Principal Investigator
Brown University
Providence, Rhode Island
Background: Alcohol remains the most used substance among adolescents and emerging adults and confers risk for a host of acute and longer-term harmful consequences. Etiologically, poor coping skills heightens risk for developing alcohol use disorder (AUD). In treatment contexts, most evidence-based interventions target the acquisition of adaptive substance-specific coping skills (e.g., coping with craving, drink refusal skills). Most of this work focused on adults and found that learning and applying larger repertoires of substance-specific coping is associated with less drinking and fewer alcohol-related consequences. Our understanding of alcohol-specific coping skill use just before initiating alcohol treatment and whether findings with adults generalize to adolescents remains largely unknown. This study characterized the pre-treatment alcohol-specific coping skills of adolescents with AUD and tested the hypotheses that coping skill use would be associated with less drinking and fewer alcohol consequences in daily life and lower self-reported alcohol craving during an experimental human laboratory analogue of high-risk drinking contexts.

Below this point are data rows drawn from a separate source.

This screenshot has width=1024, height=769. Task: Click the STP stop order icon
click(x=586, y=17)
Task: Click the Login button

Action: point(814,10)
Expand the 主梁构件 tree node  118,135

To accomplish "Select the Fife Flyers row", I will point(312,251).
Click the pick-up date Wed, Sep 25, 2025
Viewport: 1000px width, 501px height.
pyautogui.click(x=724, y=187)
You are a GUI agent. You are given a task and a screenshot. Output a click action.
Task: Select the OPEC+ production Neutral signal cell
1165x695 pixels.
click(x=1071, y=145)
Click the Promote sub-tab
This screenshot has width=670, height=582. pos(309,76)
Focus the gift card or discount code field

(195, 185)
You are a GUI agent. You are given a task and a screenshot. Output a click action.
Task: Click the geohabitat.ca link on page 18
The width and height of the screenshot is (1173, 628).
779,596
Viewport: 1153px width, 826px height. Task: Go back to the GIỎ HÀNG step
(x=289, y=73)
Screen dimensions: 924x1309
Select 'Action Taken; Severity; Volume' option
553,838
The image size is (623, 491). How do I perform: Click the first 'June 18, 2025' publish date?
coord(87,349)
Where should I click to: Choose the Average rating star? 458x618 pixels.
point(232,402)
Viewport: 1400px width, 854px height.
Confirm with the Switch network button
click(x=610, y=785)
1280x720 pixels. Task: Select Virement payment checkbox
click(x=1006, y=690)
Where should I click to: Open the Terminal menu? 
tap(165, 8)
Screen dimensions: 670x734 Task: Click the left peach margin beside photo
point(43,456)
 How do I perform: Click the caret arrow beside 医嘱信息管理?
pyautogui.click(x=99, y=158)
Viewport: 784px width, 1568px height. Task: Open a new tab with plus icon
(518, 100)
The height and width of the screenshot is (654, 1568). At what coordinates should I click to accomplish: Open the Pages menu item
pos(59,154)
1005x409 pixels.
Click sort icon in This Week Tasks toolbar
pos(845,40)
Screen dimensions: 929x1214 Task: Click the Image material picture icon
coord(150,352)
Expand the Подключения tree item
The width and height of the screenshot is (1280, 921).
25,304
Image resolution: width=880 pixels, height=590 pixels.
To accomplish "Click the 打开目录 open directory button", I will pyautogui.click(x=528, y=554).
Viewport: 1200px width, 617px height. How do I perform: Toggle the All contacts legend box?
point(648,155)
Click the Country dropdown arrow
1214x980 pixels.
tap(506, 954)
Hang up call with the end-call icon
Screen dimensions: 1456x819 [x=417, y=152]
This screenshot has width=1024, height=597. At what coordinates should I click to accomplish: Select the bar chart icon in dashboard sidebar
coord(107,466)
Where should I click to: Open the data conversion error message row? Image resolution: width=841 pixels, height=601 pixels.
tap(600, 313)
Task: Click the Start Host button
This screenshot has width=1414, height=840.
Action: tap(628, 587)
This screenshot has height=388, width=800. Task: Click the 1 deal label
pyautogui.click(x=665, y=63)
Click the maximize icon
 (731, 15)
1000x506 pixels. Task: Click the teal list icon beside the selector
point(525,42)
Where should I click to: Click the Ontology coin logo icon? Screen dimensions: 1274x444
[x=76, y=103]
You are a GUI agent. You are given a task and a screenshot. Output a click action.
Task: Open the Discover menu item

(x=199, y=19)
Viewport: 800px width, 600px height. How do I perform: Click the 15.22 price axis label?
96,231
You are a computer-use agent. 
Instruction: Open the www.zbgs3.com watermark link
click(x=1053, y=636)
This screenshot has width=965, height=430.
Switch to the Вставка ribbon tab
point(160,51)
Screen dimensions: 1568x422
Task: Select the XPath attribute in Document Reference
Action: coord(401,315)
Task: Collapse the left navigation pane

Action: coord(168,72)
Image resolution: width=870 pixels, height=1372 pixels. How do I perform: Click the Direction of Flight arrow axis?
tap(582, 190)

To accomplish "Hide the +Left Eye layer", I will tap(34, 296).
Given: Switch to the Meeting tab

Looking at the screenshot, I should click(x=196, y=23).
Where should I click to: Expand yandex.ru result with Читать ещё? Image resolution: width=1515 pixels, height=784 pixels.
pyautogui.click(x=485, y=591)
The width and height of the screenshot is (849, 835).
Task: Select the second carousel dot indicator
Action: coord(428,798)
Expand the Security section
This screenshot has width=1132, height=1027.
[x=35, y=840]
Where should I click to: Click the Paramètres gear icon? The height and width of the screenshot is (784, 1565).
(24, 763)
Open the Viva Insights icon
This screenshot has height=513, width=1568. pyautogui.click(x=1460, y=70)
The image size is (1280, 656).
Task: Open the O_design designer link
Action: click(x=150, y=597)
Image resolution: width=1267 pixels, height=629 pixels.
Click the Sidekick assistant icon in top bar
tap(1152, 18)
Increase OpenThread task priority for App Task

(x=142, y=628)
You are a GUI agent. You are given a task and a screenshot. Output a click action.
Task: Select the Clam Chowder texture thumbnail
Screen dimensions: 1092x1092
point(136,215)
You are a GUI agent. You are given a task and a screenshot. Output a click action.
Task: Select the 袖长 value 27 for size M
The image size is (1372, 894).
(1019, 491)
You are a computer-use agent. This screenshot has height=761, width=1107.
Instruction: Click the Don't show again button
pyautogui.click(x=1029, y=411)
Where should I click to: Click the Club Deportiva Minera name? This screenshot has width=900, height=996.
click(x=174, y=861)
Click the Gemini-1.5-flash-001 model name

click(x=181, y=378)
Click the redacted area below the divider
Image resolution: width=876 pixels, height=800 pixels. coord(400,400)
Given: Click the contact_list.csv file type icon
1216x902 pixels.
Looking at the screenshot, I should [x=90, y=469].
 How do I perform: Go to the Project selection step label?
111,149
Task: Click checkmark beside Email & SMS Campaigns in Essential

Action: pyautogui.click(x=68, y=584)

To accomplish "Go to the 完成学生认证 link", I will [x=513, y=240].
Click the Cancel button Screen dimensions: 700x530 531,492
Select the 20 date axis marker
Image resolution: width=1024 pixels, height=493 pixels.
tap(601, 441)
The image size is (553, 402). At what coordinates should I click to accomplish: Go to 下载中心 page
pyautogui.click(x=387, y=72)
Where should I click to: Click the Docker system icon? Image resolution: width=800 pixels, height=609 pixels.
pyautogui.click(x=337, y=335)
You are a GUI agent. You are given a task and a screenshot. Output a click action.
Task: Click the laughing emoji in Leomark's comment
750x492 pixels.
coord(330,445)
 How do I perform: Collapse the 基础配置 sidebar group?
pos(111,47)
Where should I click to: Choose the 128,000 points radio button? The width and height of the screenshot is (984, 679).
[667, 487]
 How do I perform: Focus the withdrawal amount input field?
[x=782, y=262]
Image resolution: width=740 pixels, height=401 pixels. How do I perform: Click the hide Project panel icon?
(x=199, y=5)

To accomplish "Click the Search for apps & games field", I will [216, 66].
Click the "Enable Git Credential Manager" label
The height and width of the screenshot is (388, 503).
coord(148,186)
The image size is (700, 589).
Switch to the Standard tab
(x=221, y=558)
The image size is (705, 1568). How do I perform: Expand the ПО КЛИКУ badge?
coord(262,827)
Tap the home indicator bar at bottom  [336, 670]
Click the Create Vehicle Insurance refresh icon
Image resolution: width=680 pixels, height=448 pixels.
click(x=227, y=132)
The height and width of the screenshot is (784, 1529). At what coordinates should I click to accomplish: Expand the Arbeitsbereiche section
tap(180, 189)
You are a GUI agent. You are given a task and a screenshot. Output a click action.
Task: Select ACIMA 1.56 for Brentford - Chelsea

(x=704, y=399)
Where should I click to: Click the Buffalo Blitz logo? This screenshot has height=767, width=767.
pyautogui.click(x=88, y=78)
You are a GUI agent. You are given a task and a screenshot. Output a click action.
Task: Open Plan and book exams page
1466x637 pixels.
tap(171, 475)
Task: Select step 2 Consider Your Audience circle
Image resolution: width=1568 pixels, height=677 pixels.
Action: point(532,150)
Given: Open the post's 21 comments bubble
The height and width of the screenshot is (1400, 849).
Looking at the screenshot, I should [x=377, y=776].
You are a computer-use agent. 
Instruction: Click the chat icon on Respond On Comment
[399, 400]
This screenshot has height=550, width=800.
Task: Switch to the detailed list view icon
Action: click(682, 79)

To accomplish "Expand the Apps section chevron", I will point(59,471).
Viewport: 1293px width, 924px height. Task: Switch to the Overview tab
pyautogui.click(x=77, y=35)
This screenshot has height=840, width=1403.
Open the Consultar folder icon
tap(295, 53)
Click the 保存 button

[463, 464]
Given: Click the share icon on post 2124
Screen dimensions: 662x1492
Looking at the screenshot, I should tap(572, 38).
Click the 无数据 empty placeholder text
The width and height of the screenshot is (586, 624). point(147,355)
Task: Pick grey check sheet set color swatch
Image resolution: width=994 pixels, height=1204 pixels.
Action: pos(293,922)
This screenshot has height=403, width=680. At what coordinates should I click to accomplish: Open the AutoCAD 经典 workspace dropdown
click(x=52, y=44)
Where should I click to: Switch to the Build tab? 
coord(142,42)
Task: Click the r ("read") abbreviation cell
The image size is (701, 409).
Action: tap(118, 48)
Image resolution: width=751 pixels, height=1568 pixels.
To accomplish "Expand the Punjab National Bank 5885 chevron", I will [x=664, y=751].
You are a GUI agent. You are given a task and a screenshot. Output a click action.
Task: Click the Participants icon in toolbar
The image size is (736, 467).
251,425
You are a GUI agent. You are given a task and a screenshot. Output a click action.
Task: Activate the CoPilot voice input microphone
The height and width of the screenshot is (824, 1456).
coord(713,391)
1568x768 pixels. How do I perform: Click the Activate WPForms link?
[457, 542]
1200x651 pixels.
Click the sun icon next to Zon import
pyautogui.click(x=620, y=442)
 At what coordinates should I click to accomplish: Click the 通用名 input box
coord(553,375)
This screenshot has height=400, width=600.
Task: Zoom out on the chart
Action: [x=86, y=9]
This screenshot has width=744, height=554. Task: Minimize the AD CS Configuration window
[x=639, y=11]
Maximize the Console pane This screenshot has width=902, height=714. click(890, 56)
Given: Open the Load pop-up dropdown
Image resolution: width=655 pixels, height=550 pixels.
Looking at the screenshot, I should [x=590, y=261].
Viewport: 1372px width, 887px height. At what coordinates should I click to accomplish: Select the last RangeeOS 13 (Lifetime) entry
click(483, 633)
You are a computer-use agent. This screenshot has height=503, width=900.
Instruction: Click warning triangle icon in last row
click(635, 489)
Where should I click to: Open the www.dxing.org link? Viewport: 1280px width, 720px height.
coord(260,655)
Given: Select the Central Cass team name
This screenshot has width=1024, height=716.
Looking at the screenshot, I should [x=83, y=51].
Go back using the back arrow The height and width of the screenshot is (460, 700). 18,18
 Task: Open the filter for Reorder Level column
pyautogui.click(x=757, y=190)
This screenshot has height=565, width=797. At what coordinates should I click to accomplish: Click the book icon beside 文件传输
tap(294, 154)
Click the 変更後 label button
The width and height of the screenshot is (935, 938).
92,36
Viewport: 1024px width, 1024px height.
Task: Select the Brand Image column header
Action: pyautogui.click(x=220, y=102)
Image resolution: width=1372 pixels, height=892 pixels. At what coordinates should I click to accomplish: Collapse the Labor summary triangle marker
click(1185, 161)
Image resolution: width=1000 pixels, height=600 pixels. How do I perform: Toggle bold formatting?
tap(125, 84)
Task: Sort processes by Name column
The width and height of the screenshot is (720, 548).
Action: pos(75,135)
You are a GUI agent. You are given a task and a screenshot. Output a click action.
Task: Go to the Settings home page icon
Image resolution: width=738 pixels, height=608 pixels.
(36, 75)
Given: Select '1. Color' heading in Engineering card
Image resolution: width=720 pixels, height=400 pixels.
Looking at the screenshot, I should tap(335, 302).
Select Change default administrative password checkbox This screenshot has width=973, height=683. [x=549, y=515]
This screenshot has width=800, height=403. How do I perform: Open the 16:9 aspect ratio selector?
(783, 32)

Methods: Adolescents and emerging adults (N=40) aged 18 to 20 years with AUD were recruited for a clinical trial testing the effects of medication on alcohol use. Approximately half were female (52%; sex assigned at birth) and 33% identified as racial and/or ethnic minorities. Pre-randomization, youth completed the Coping Strategies Scale (CSS) to assess pre-treatment alcohol-specific coping skills, a 28-day Timeline Follow Back interview to assess drinking, and the Rutgers Alcohol Problem Index. Youth also underwent an alcohol cue reactivity paradigm that assessed self-reported alcohol craving following in vivo water and alcoholic cues. We considered examining CSS subscales separately, as well as a mean of all items; however, approach and avoidance coping were significantly correlated (𝑟=.886) and thus not tested as unique predictors.
Findings: Sex (assigned at birth) and age were included as covariates due to known associations with drinking. Linear regressions found coping skills (i.e., mean CSS scores) were negatively associated with total drinking (β=-.308, p< .05), positively associated with alcohol-related problems (β=.468, p< .01), but not associated with craving (β=-.023, p >.05).
Conclusions: In line with our hypothesis, youth with greater pre-treatment utilization of alcohol-specific coping skill use reported less drinking at treatment onset. These results align with previous research that found individuals with AUD had reduced frequency of drinking when using substance-specific coping skills. In contrast with our hypothesis and some prior research, alcohol-specific coping pre-treatment was associated with more alcohol-related problems, suggesting that youth with more severe AUD who are seeking treatment begin to utilize alcohol-specific coping strategies even before treatment starts. Coping skills did not impact cue-elicited craving among youth. Limitations and future directions will be discussed.